| SUPPLIED DATA |
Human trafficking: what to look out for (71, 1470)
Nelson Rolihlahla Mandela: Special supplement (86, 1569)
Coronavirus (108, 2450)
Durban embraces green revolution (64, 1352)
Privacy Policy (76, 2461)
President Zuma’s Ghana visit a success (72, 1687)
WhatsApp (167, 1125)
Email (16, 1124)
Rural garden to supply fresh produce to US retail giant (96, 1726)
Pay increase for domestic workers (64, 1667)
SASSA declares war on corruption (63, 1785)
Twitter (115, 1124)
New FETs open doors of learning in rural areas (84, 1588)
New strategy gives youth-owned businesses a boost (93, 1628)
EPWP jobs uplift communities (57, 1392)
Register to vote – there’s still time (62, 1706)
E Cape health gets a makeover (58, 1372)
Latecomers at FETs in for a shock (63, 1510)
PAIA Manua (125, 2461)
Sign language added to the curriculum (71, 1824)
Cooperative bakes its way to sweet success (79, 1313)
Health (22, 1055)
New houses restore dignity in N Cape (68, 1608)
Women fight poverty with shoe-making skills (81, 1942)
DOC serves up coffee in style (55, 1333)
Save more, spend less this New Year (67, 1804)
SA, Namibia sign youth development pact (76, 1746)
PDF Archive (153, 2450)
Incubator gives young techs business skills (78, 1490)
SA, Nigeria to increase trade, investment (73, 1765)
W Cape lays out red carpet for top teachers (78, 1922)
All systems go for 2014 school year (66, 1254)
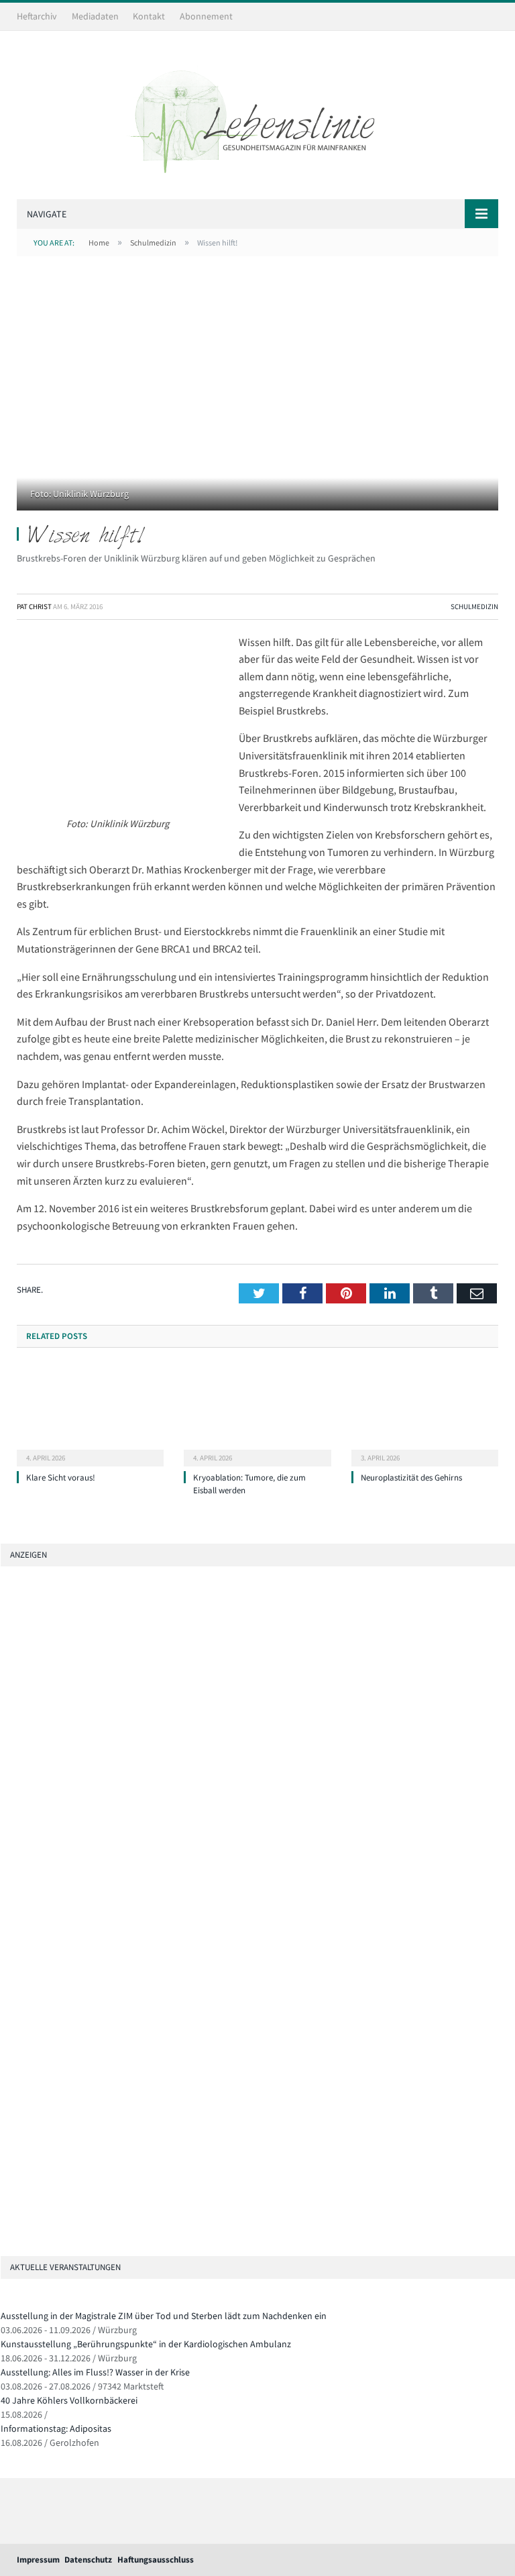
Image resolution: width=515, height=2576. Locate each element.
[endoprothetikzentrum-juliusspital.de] (6, 1688)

| EXERCISE DIRECTIONS |
Going through the material above, tally each line holding the word "skills", then give the total and nothing else.

| YOUR SOLUTION |
2